ヨウジヤマモト、伊藤潤二の漫画「うずまき」から着想したコレクション発表 漫画を着るファッションの浸透度

ヨウジヤマモト、伊藤潤二とコラボ

 2025年11月、ヨウジヤマモトのレーベル『S’YTE』が、ホラー漫画家・伊藤潤二の代表作『うずまき』をモチーフにした最新コラボコレクションを発表。新たに描き下ろされたアートワークを大胆に落とし込んだアパレルと小物で構成され、11月5日から渋谷PARCO などで販売が始まる。

 コートやジャケット、プリントシャツ、小物類までを含む全23型。この動きは、単なるファッションのコラボにとどまらない。「漫画を着る」「物語を身につける」という、媒体横断的な文化の変容を示す新しい潮流だ。今回は、ファッションと漫画、ポップカルチャーの融合の構造を考えてみたい。
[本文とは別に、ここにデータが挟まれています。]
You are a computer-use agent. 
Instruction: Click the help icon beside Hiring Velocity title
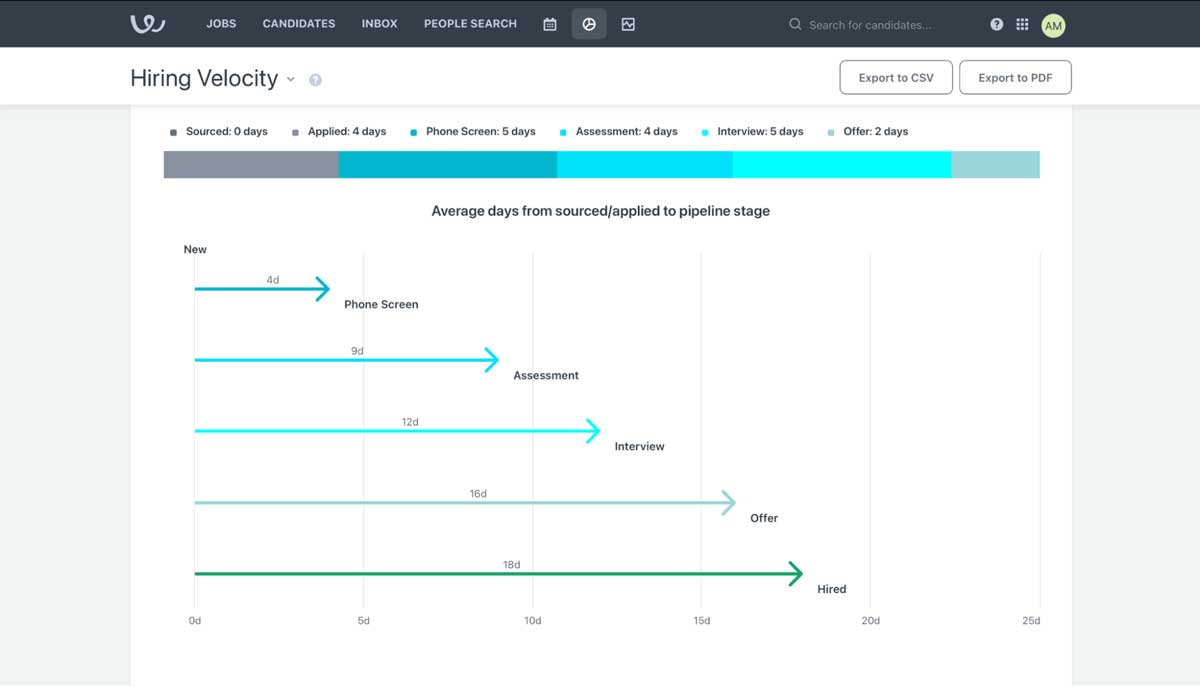pyautogui.click(x=315, y=78)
 ファッションとサブカルチャー、なかでも漫画・アニメのコラボレーション自体は、近年めずらしい話ではない。ストリート系ブランドやファストファッションがアニメ・漫画作品と協業することで、若年層やサブカル層を取り込む例は多数ある。しかし、ヨウジヤマモトのようなモードを標榜するブランドが、ホラー漫画の巨匠とタッグを組むというのは、ただのコラボ以上の意味を持つ。

■「うずまき」コレクションの狙い

 今回のコラボでは、ヒロイン・五島桐絵やクラスメイト黒谷あざみといったキャラクターを、ヨウジの服を纏わせた描き下ろしイラストで表現。背面に大きなプリントを施したコート、漫画のコマ割り風ワッペン入りジャケット、ラップスカートパンツ、小物類など、多彩なラインアップで「ファッションとしての完成度」と「漫画へのオマージュ」を両立させている。

 この構造は「衣服を売る」のではなく、「体験価値と物語を売る」戦略だ。Tシャツやバッグのようなサブカル系コラボとは異なり、ヨウジの美学と伊藤作品の世界観を“本気で混ぜる”ことで、モード層からサブカル〜オルタナティブやアート層に横断的に訴求する。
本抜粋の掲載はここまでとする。